Hal tersebut menunjang hasil surveilans di NTT yang menunjukkan bahwa faktor risiko penyebab gizi buruk adalah faktor sosial budaya dan ketidaktahuan, masalah tidak cukupnya persediaan pangan di rumah tangga, pola asuh kurang memadai, dan sanitasi/kesehatan lingkungan kurang baik serta sangat terkait juga dengan rendahnya tingkat pendidikan, pendapatan dan kemiskinan keluarga, masih tingginya penyakit infeksi, dan lebih diperberat lagi dengan adanya terjadinya kekeringan yang panjang.

Di tengah persoalan ini, kita sadar bahwa masalah gizi buruk bukan semata-mata tanggung jawab Dinas Kesehatan karena sebab masalah ini multi faktor dengan pokok masalah di masyarakat adalah kurangnya pemberdayaan keluarga dan masyarakat serta kurang pemanfaatan sumber daya yang ada di masyarakat.

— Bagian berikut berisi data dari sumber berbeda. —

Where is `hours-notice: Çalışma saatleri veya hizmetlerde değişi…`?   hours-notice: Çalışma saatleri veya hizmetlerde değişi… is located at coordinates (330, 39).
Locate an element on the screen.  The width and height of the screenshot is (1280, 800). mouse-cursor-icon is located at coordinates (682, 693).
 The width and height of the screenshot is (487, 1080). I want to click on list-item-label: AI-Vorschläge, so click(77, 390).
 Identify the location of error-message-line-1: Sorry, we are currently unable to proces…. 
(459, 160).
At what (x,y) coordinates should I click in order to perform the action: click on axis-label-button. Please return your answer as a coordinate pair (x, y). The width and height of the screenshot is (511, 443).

Salah satu sasaran prioritas yang dipilih dalam strategi utama menggerakkan dan memberdayakan masyarakat untuk hidup sehat adalah menjadikan seluruh keluarga sadar gizi (kadarzi) dan seluruh desa menjadi Desa Siaga. Kadarzi adalah suatu keluarga yang mampu mengenal, mencegah dan mengatasi masalah gizi setiap anggotanya.

Suatu keluarga disebut Kadarzi apabila telah berperilaku gizi yang baik yang dicirikan minimal dengan: 1) menimbang berat badan secara teratur, 2) memberikan Air Susu Ibu (ASI) saja kepada bayi sejak lahir sampai umur 6 bulan (ASI eksklusif), 3) makan beraneka ragam, 4) menggunakan garam beryodium, 5) minum suplemen gizi (Tablet Tambah Darah/TTD, Kapsul Vitamin A dosis tinggi) sesuai anjuran.

Desa Siaga merupakan desa dengan kesiapan sumber daya dan kemampuan untuk mencegah dan mengatasi masalah kesehatan khususnya masalah gizi secara mandiri sehingga tercapai masyarakat yang sehat, peduli dan tanggap.

Persyaratan minimal desa siaga adalah adanya Pos Kesehatan Desa (Poskesdes) sebagai suatu upaya kesehatan bersumber daya masyarakat (UKBM) yang dibentuk di desa/kelurahan meliputi pelayanan pencegahan (preventif), promotif (peningkatan) dan kuratif (pengobatan), sekaligus menjadi koordinator UKBM yang telah ada seperti posyandu, polindes, dana sehat, ambulan desa, tabungan ibu bersalin/tabulin dan lain-lain.

Dengan demikian terlihat bahwa proses penanggulangan gizi buruk merupakan tanggung jawab bersama yang melibatkan masyarakat dan banyak sektor yang terkait dalam pelayanan kesehatan, pendidikan, ekonomi, sosial, budaya, pemberdayaan perempuan dan PKK maupun pertanian yang menyangkut ketersediaan pangan rumah tangga.